Yeah. Yeah. So I'll start and then I'll ask Blake to kind of fill in his perspective because obviously when it comes to spend management, we've kind of got the guru in the room. So I kind of want him to have a chance to, to talk to you guys about that. So really what we see is that our customers have been asking for spend management solutions. They've been asking for expense management solutions. They've been asking for these things because they like doing everything in one place. This is the one-stop-shop concept that we've talked about. It's super important that customers can be able to do it in one place. And so we see customers making a lot of spend on corporate cards through the build.com platform. We, you know, believe that there's, you know, like I said, you know, we've got 70 to 75% of the spend and there's another 25 to 30%. And we see a lot of that go through as a card transaction, but we don't have all the individual transactions. So, you know, that's why we believe there's a significant opportunity to cross sell into our base. But I think, you know, let me let Blake out a few words because I know he sees this, you know, all the time from his business.
Yeah, it's a great question. It's something we obviously have really strong opinions on. And frankly, even as a precursor to kind of my response, it's core to why we feel so comfortable working with and combining with Bill.com is that we have a shared vision here.
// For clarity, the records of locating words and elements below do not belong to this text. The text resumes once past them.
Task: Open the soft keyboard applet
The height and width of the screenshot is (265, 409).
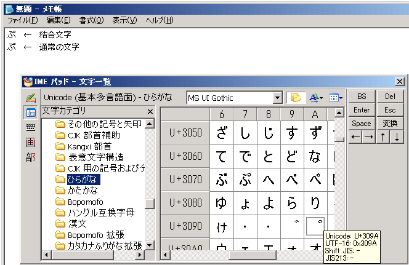Action: (x=30, y=127)
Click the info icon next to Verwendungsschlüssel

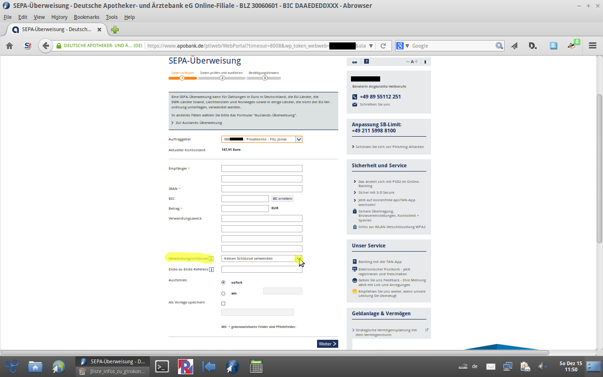coord(211,259)

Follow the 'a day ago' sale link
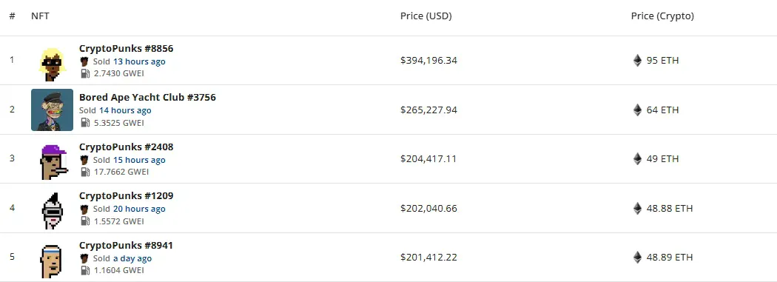132,258
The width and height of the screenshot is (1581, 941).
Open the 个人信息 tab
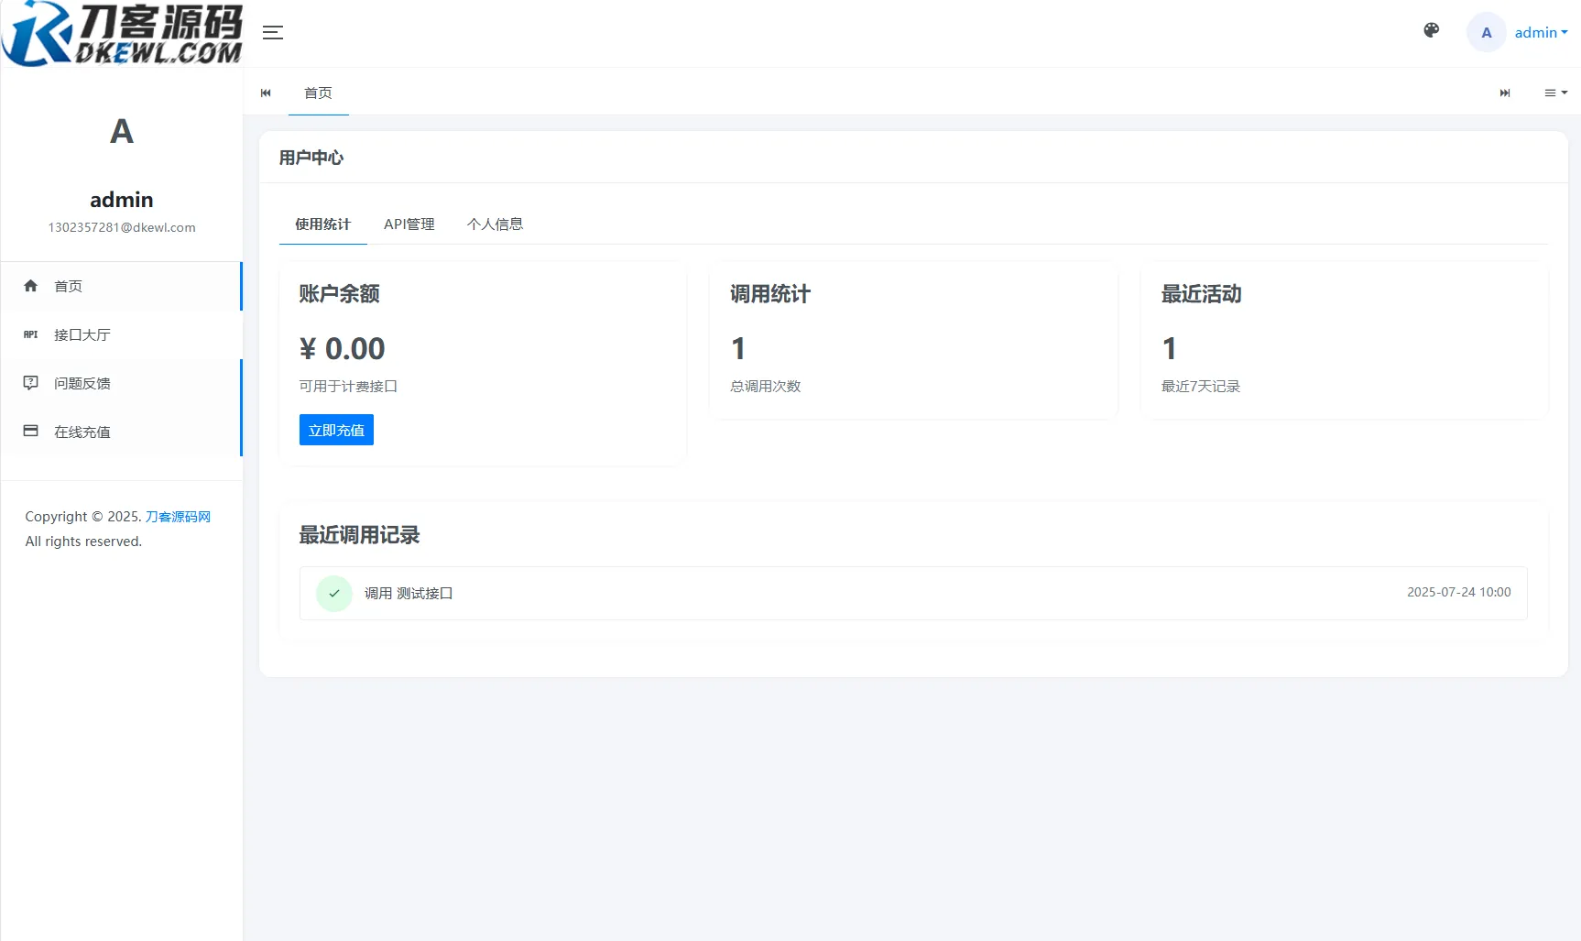[496, 224]
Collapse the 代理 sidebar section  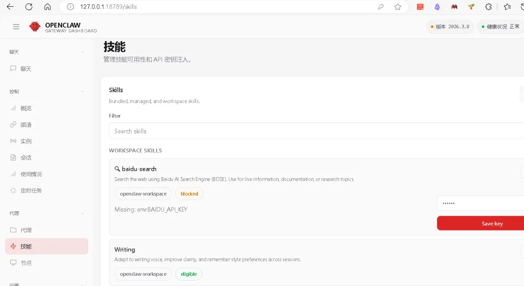(82, 213)
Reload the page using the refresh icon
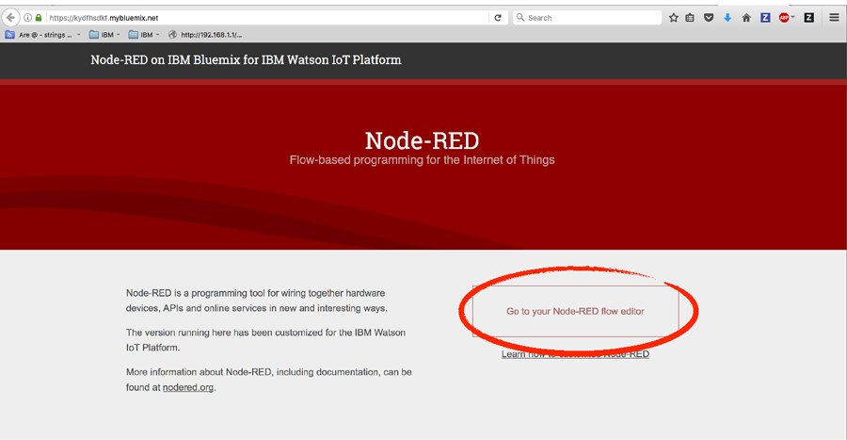Viewport: 847px width, 440px height. coord(498,17)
We work so closely with our customers, and we know that small and mid-sized businesses, that they place a premium on consolidation. This is what they want. They want a single platform through which they can make their payments, but then also manage the entirety of their financial back office. And spend management obviously being an important piece of that. And spend management really, the reason behaviorally why it's striking such a nerve now and certainly in the future is that finance teams, they simply want to feel in control. They want control of who spends what, where, when, and why. They want a free flow of data that's real-time instead of reactive. And that's what the Divi platform, in conjunction with Bill.com after the close and after we're able to integrate, will give them that one-stop solution with free-flowing data and complete control.
Your next question comes from the line of Scott Berg from Needham. Your line is open.
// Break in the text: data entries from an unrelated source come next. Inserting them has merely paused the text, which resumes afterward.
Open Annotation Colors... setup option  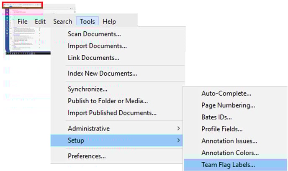pyautogui.click(x=230, y=153)
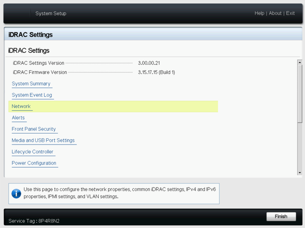Open the Network settings page

[22, 106]
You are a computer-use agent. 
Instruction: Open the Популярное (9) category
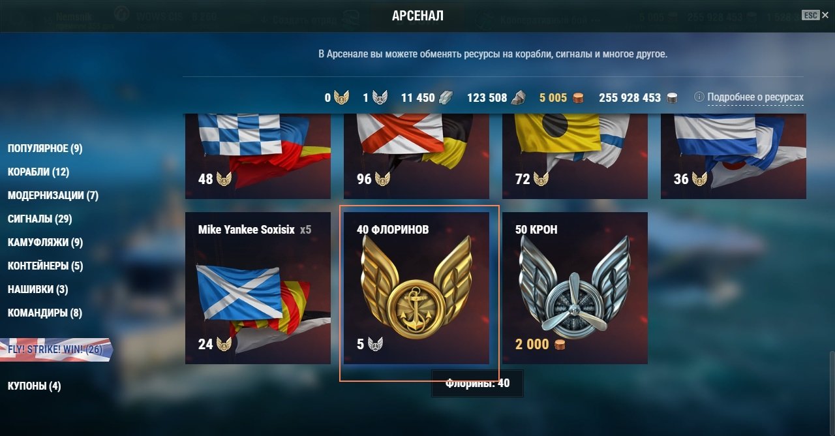(x=45, y=149)
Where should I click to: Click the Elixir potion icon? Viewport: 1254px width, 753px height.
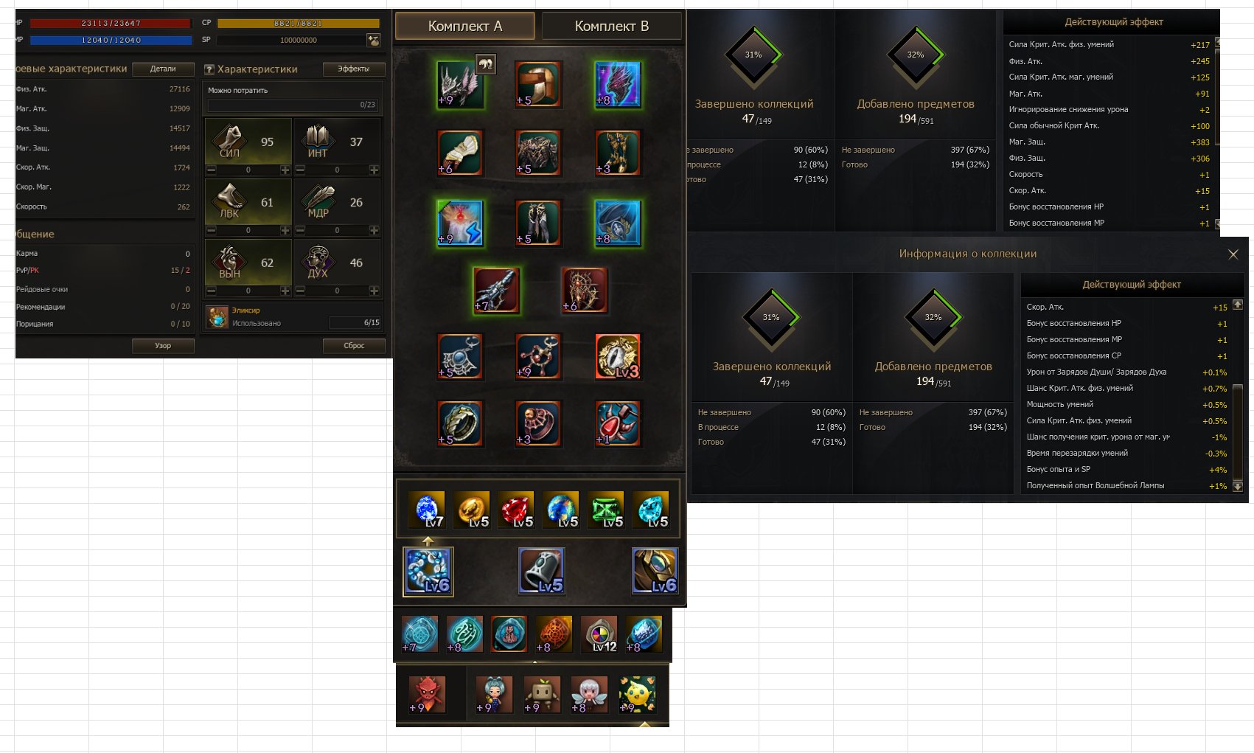[217, 317]
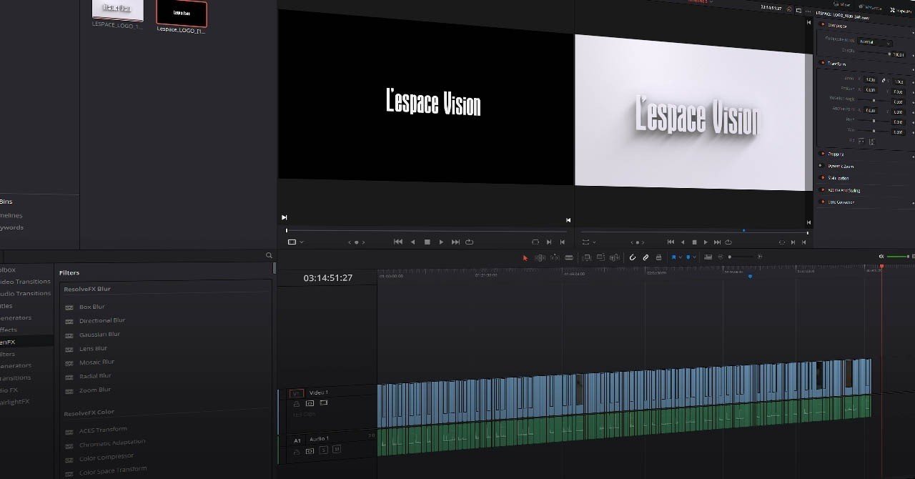
Task: Solo the Audio 1 track
Action: (x=324, y=450)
Hi, Renee, John, and Blake. Congrats on both the quarter and the transaction. I guess I have two here. First question for Blake. Blake, you and I have had a chance to meet a couple times historically. One of the things that stood out was your aggressive product strategy you had for Divi. As you think about this transaction, what the functionality can bring together, how do you look at that roadmap here maybe over the next couple, three years in terms of what this transaction can bring you?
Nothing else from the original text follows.